Definitions worth getting right
A chatbot is a conversational UI on top of an LLM. The user types, the model responds, the conversation thread holds the state. Examples: a help-centre bot, a sales-qualification bot, a copilot in a sidebar.
An AI agent is software that uses an LLM to decide what to do next, given a goal. It plans, calls tools, reads the results, decides again, and either continues or stops. The LLM is the brain. The orchestration layer is the body. Examples: a research agent that pulls data from your CRM, your billing system, and the web, then drafts a renewal pitch.
Agentic AI is the broader pattern. Usually it means multiple agents collaborating, each specialised: a planner, a researcher, a writer, a reviewer. Same architecture as a single agent, just composed.
Feature comparison matrix
| Feature | Chatbot | AI Agent | Agentic AI |
|---|---|---|---|
| Reasoning | Limited | Yes | Distributed |
| Multi-step planning | No | Yes | Yes |
| Tool use | Optional | Yes | Yes |
| Memory | Conversation | Short + long | Shared + private |
| Autonomy | None | Bounded | Bounded per agent |
| Observability needs | Low | High | Very high |
| Build cost (typical) | $5K-25K | $15K-80K | $25K-150K |
| Run cost (typical/mo) | $50-500 | $200-5K | $500-15K |
When to build a chatbot
- You have a knowledge base of FAQs and 80% of inbound is variations of the same questions.

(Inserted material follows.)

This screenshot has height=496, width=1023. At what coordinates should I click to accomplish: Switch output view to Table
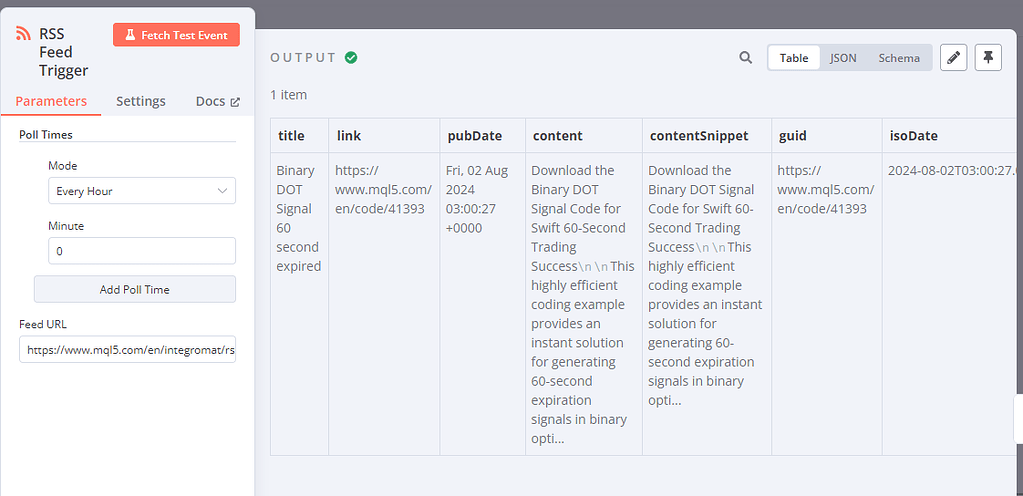pyautogui.click(x=794, y=58)
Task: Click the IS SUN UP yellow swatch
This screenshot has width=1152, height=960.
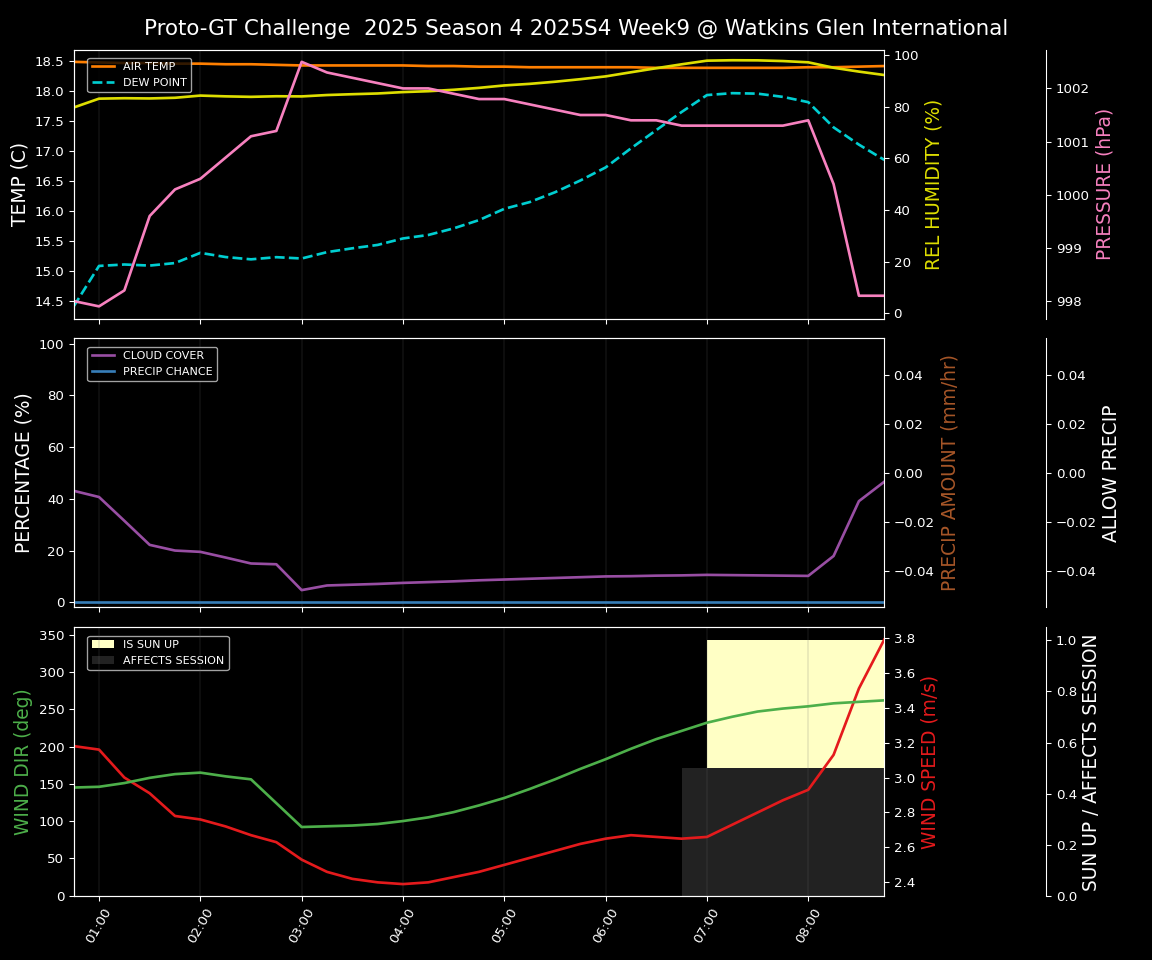Action: pos(104,645)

- You need lead qualification on a marketing site, with handoff to sales.
- You want a copilot inside an app that helps users navigate features.
- You need an internal Q&A bot that answers from your own docs (RAG).
- You have low traffic and the cost of an agent is overkill.
When to build an AI agent
- The task spans multiple systems (CRM + billing + email + analytics).
- Resolution requires research and decisions, not just answers.
- You want autonomous handling of well-scoped workflows (lead enrichment, ticket triage, content drafting).
- The ROI of automation justifies the build cost (typically $50K+ in saved hours per year).
- You can tolerate non-deterministic behaviour with proper observability and fallbacks.
Production considerations either way
Chatbots and agents both fail in production. The failures look different.
Chatbots fail by hallucinating wrong answers. Mitigation: ground the bot in a retrieval layer (RAG), set a confidence threshold, and route to a human when confidence drops.
Agents fail by running off the rails (looping, calling the wrong tool, escalating cost without progress). Mitigation: hard step limits, cost caps, observability with alerting, and graceful escalation paths.
Both need eval sets. The mistake we see most: shipping without an eval set, then scrambling to build one when prod traffic surfaces edge cases. Build the eval set first.
A simple decision rule
If the task can be described as "answer this kind of question," build a chatbot. If the task can be described as "handle this kind of work," build an agent. If the task naturally splits into sub-tasks with different specialists, consider agentic AI.
Most deployments start with a chatbot and grow into an agent when the scope expands. That's fine, just don't pretend the rebuild cost is zero.